When I first moved to Las Vegas in 2008, I remember choosing to stay at the Hard Rock Hotel & Casino while I searched for an apartment. Just east of the Strip on Paradise Road, it looked close enough to Las Vegas Boulevard to stroll over for a quick snack but far enough away to escape the tourist crush. It was perfect.
As I learned soon after checking in, the Hard Rock is within walking distance of the Strip, provided you're prepared to hoof it 1.2 miles to reach that famous stretch of asphalt.
Distances in Las Vegas are farther than they appear. With casinos stretching over entire city blocks and hotels boasting thousands of rooms, just getting from the Caesars Palace parking garage to the Qua Baths and Spa is at least a five-minute hike.
Those distances mean a few things: lots of tourists with tired feet, heavy traffic throughout the casino corridor and that a well-executed public transportation system would have the potential to relieve both.
Officially opened in 2004, the Las Vegas Monorail is a privately owned public transportation system that primarily serves the Strip. It connects eight resorts and the Las Vegas Convention Center, with seven stops along the east side of the Strip. To the north, there are stations at the SLS, the Westgate and the Convention Center. To the south, its final stop is the MGM Grand. Tickets cost $5 per trip for out-of-town riders with an unlimited day pass going for $12. Total annual ridership: 5 million people. Total distance covered: 4 miles.
To grow that rider number and entice more of the approximately 43 million annual Las Vegas visitors aboard, the monorail has proposed a one-mile extension that would add a stop to the south end of the route at the Mandalay Bay.

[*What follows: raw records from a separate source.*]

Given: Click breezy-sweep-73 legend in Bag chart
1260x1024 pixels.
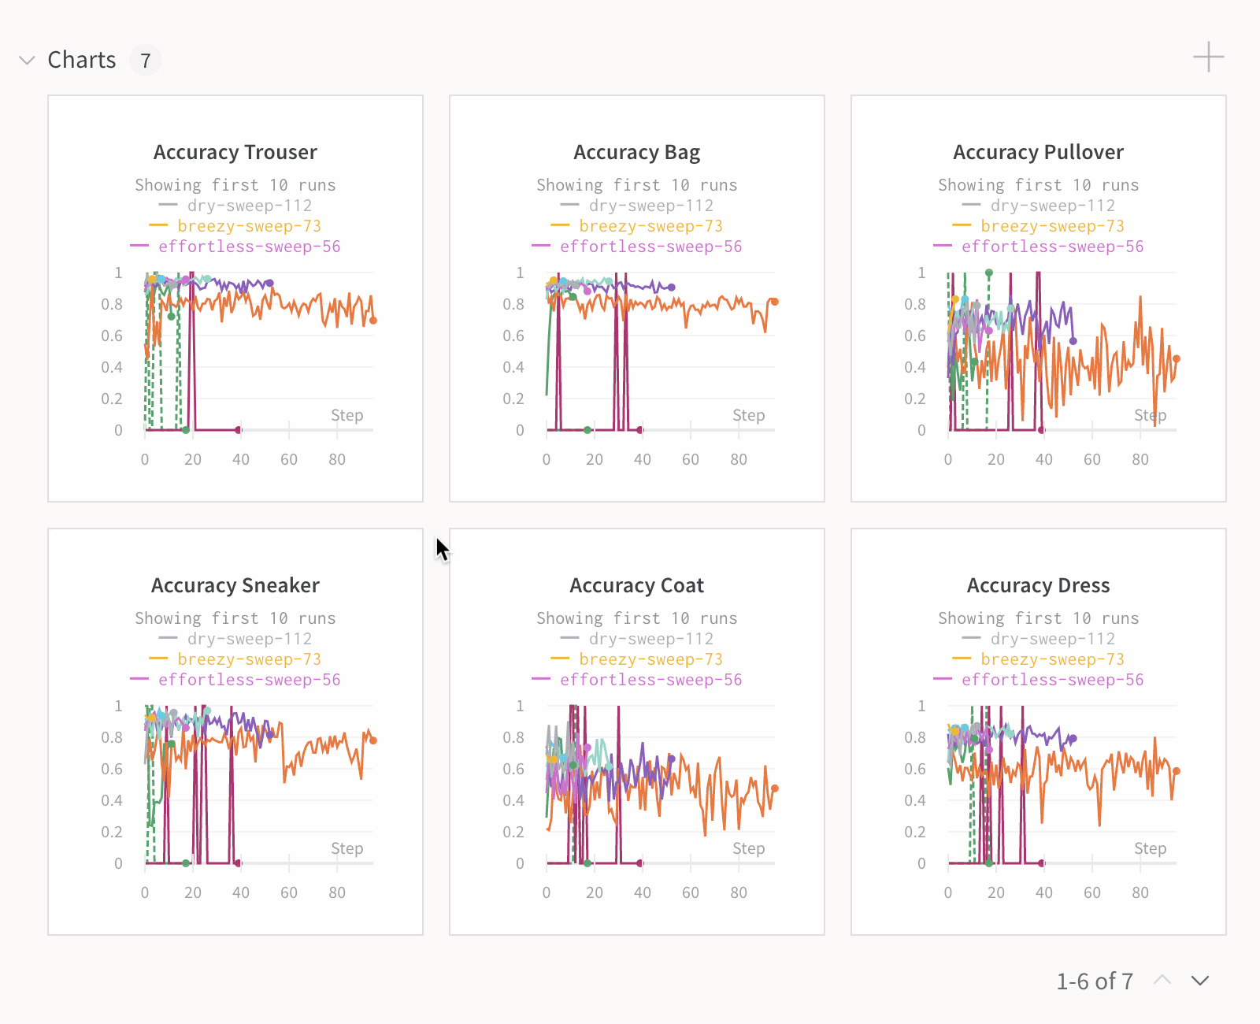Looking at the screenshot, I should pos(650,226).
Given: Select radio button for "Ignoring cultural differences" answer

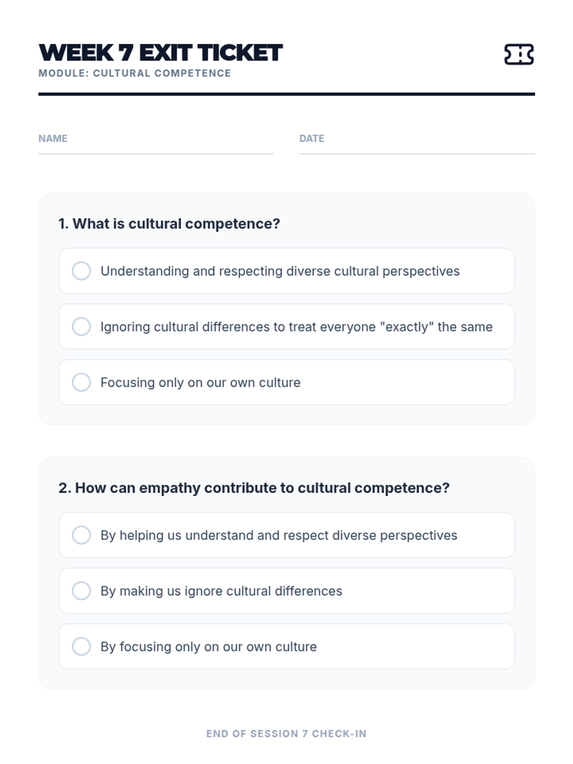Looking at the screenshot, I should pyautogui.click(x=81, y=327).
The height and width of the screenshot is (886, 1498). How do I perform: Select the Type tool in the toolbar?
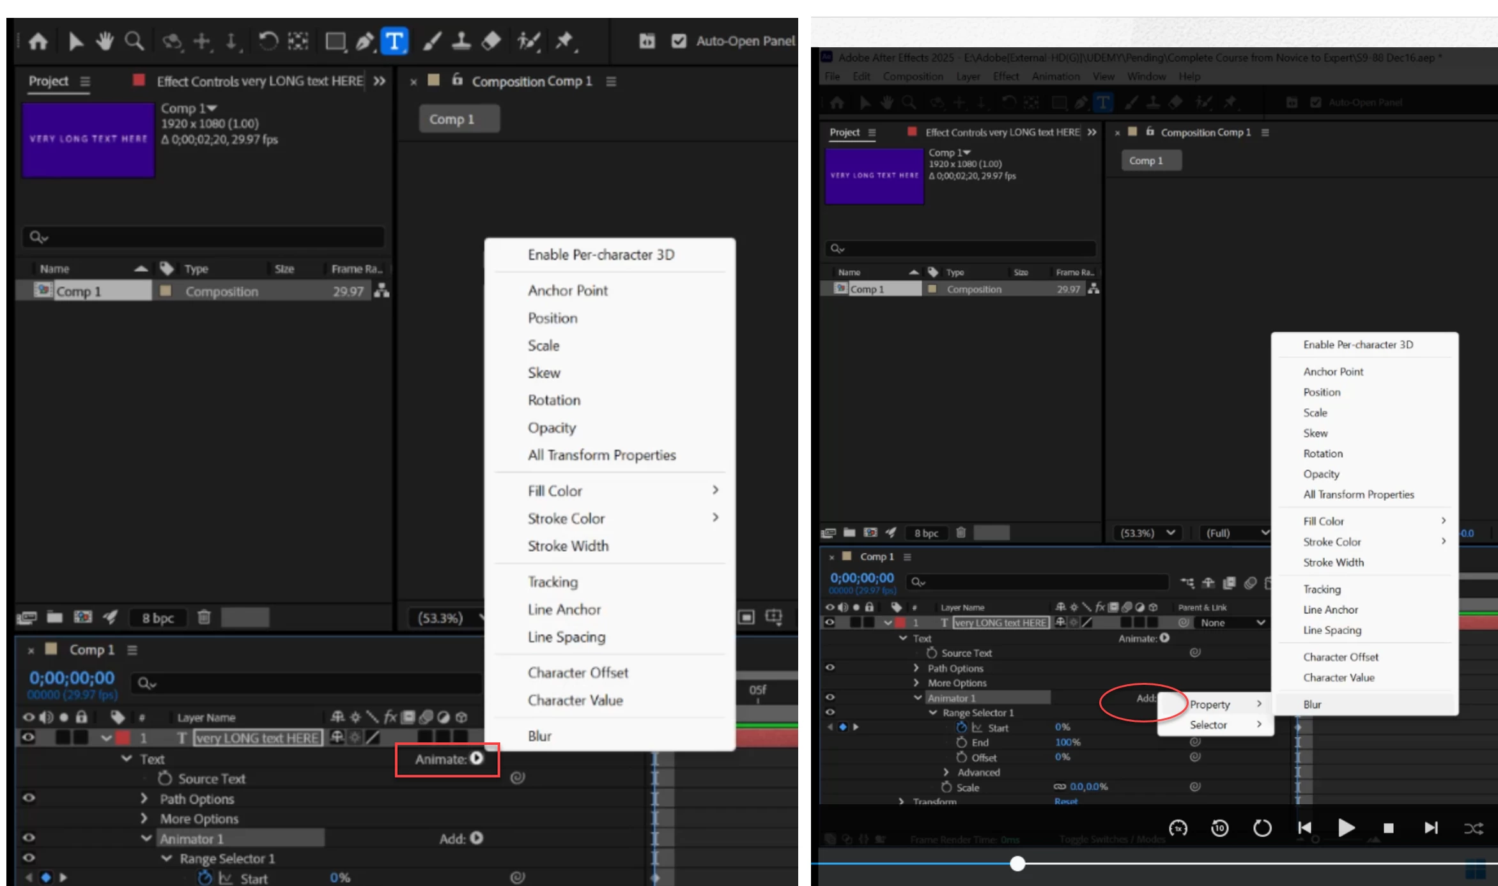pyautogui.click(x=394, y=42)
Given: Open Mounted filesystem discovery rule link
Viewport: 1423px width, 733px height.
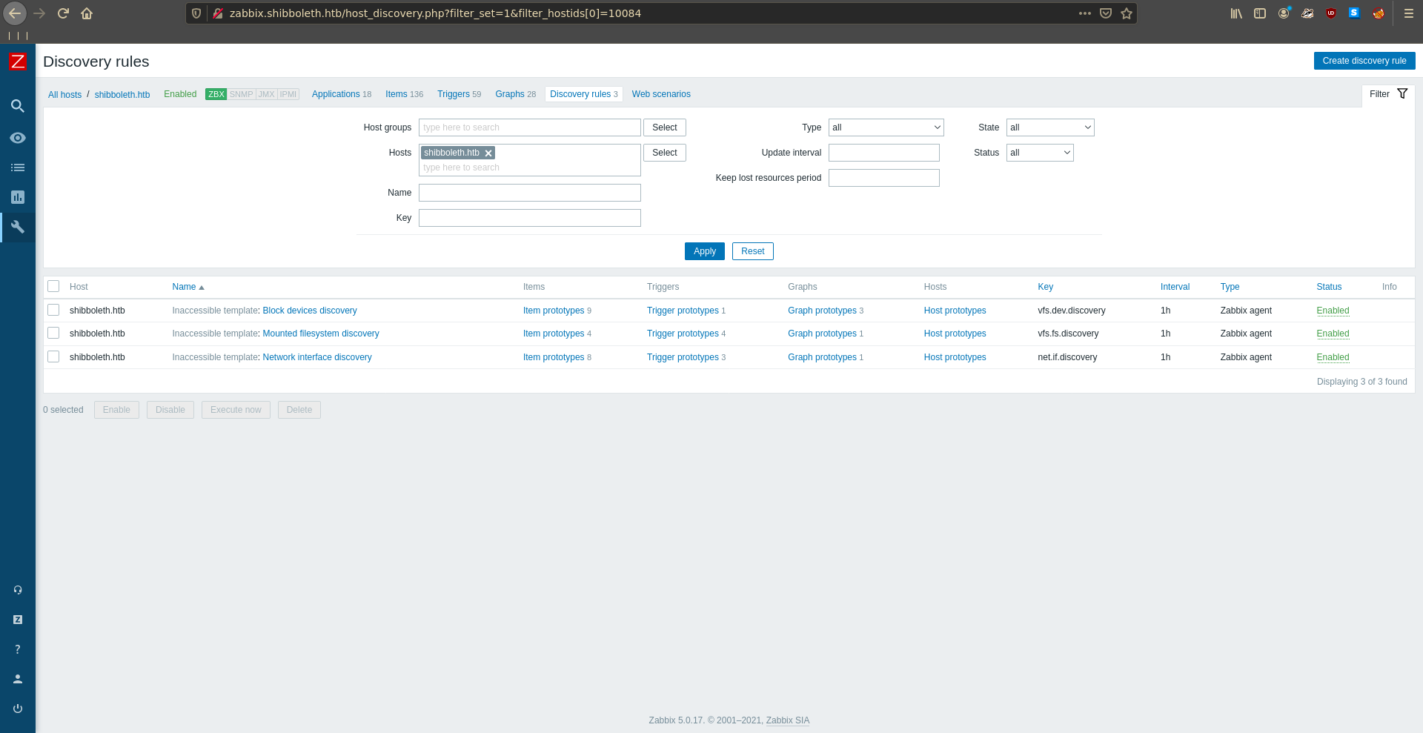Looking at the screenshot, I should click(x=321, y=334).
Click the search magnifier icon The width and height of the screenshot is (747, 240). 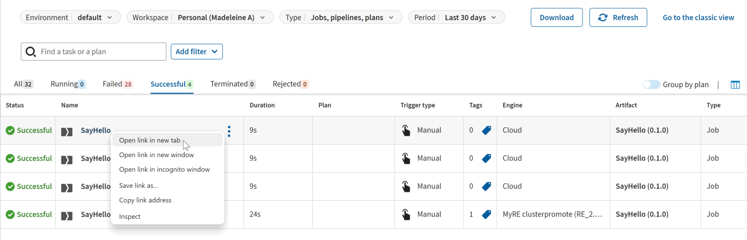tap(31, 52)
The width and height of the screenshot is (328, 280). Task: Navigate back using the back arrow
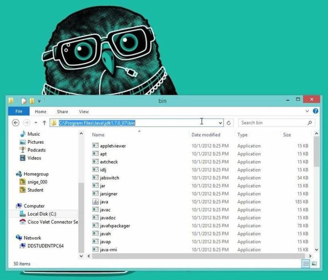coord(15,123)
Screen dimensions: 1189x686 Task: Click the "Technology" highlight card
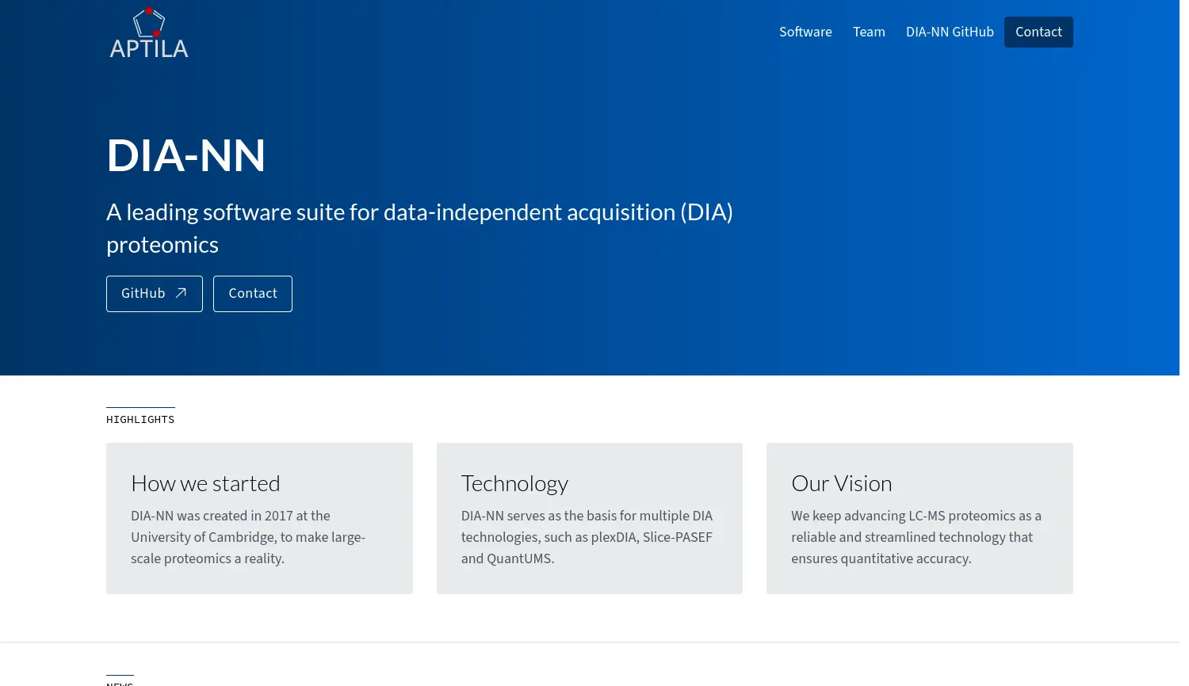589,518
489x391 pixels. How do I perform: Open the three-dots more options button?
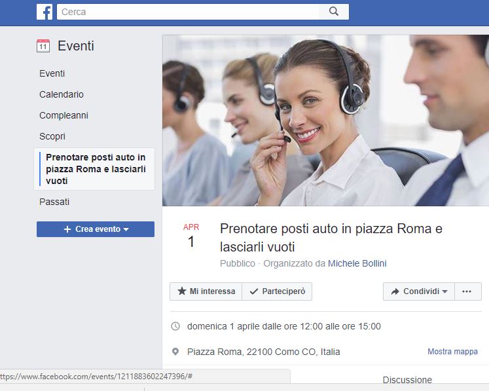468,291
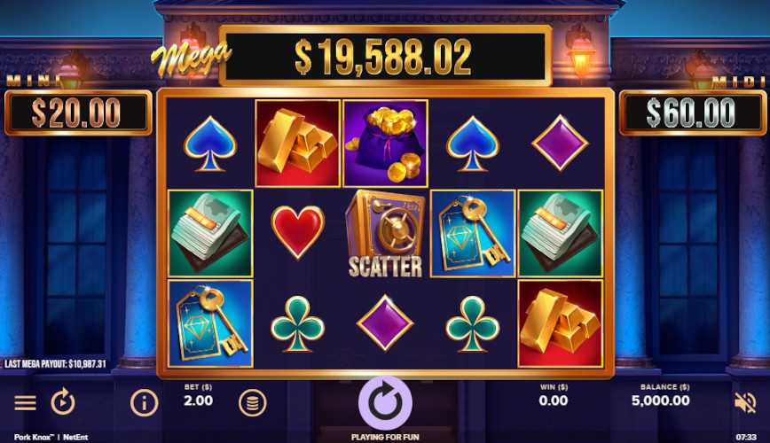Spin the reels with the purple button
The height and width of the screenshot is (443, 770).
(x=385, y=403)
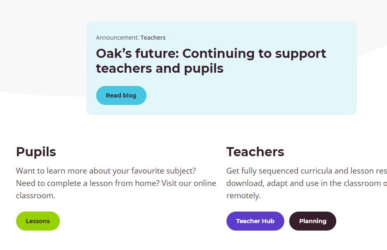The image size is (387, 250).
Task: Click the Teachers section heading
Action: [x=255, y=152]

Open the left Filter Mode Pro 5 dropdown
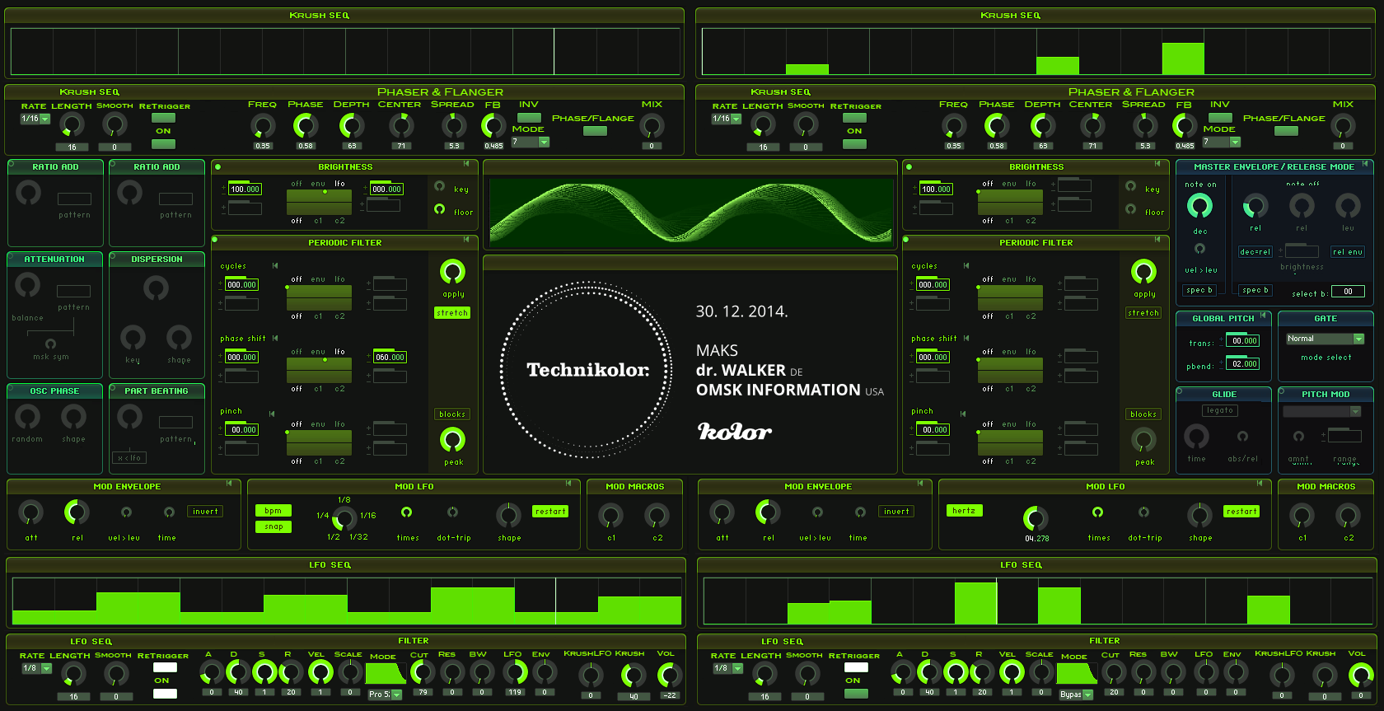point(384,695)
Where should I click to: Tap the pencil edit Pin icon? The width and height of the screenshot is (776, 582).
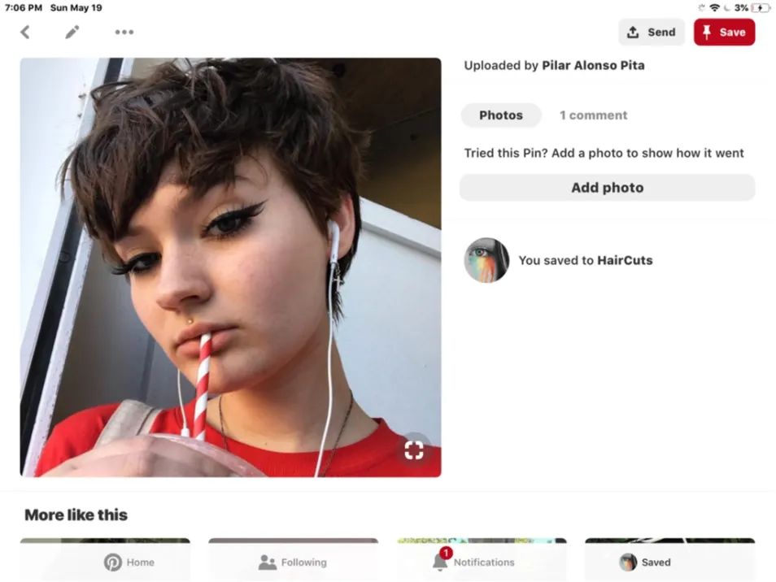point(72,33)
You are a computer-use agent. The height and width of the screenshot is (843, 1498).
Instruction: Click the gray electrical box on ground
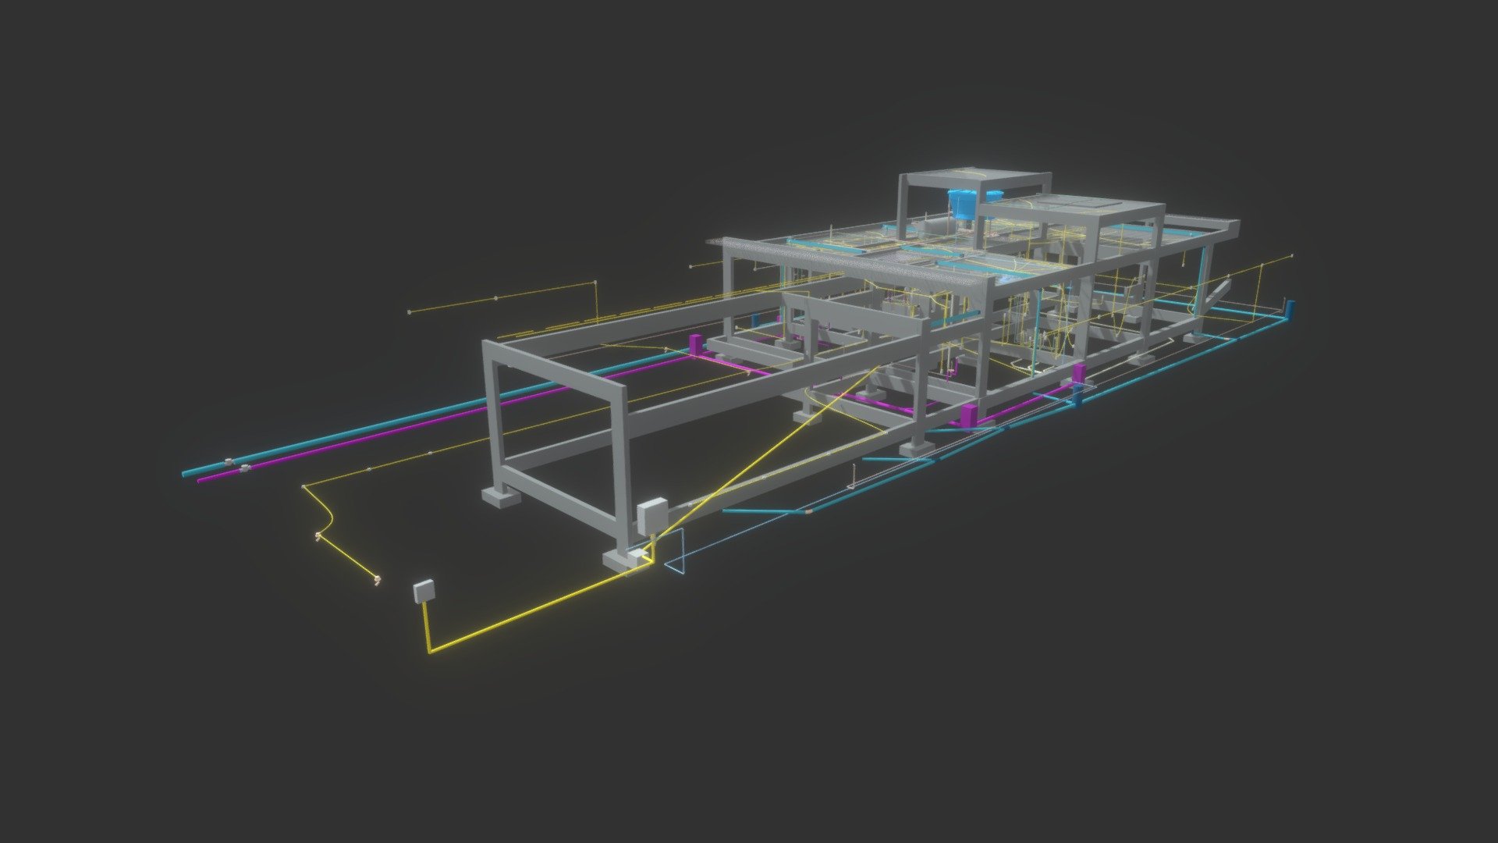423,592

"With this expansion, the monorail will directly connect 35,000 hotel rooms, 7 million square feet of convention space, two arenas and hundreds of dining, retail and entertainment venues," said Ingrid Reisman, vice president and chief marketing officer for the Las Vegas Monorail. "It is expected that the extension will add approximately 2 million riders per year."
The extension will also get the monorail much closer to the forthcoming NFL stadium near the Mandalay Bay. Reisman said that an estimated 3,000 to 4,000 riders are expected to take the monorail to reach events at the stadium.
The expansion project has received approval from Clark County, and Reisman said they're hoping to close financing in the first quarter of 2018. The approximate timeframe for construction and testing of the new track would be 28 months.
But while the proposed expansion would likely increase ridership and make the monorail more useful for more visitors, it doesn't address some of the system's flaws, including a general lack of awareness that Las Vegas has a monorail at all.
Even those who are aware of its existence question its utility. On a TripAdvisor forum, various users float answers to the question: "What's so bad about the monorail?"
The general consensus is that it's not so bad, but it's also not as useful as it could be. One issue is the placement of stations, often at the rear of sprawling resort properties, far from the porte-cocheres where visitors seek out taxis and limos and a fairly long walk to many casino attractions and the Strip itself, let alone whatever hotel is across the street.
As both the ridership stats and the TripAdvisor comments suggest, if you're traveling to a destination on the west side of the Strip (i.e., the Bellagio or Caesars Palace) or a resort not directly served by a monorail stop, the cost and convenience just doesn't make the train a compelling option.
Perhaps the most grievous problem is that the monorail fails to reach McCarran Airport, where it would provide a vital link between visitors and their hotels, potentially cutting down Strip congestion and pollution.
"A connection to McCarran International Airport has always been a part of the long-term expansion strategy of the Las Vegas Monorail," said Reisman, adding that the company is focusing first on the Mandalay Bay and then potentially a stop at the Sands Expo and Convention Center. "A connection to the airport would be an obvious next step."
Ironically, the planned extension will take the monorail track right by McCarran, even installing supports on airport property. But monorail riders will have to watch the airport glide by until they reach the Mandalay Bay, where they can get off the monorail and hail a taxi.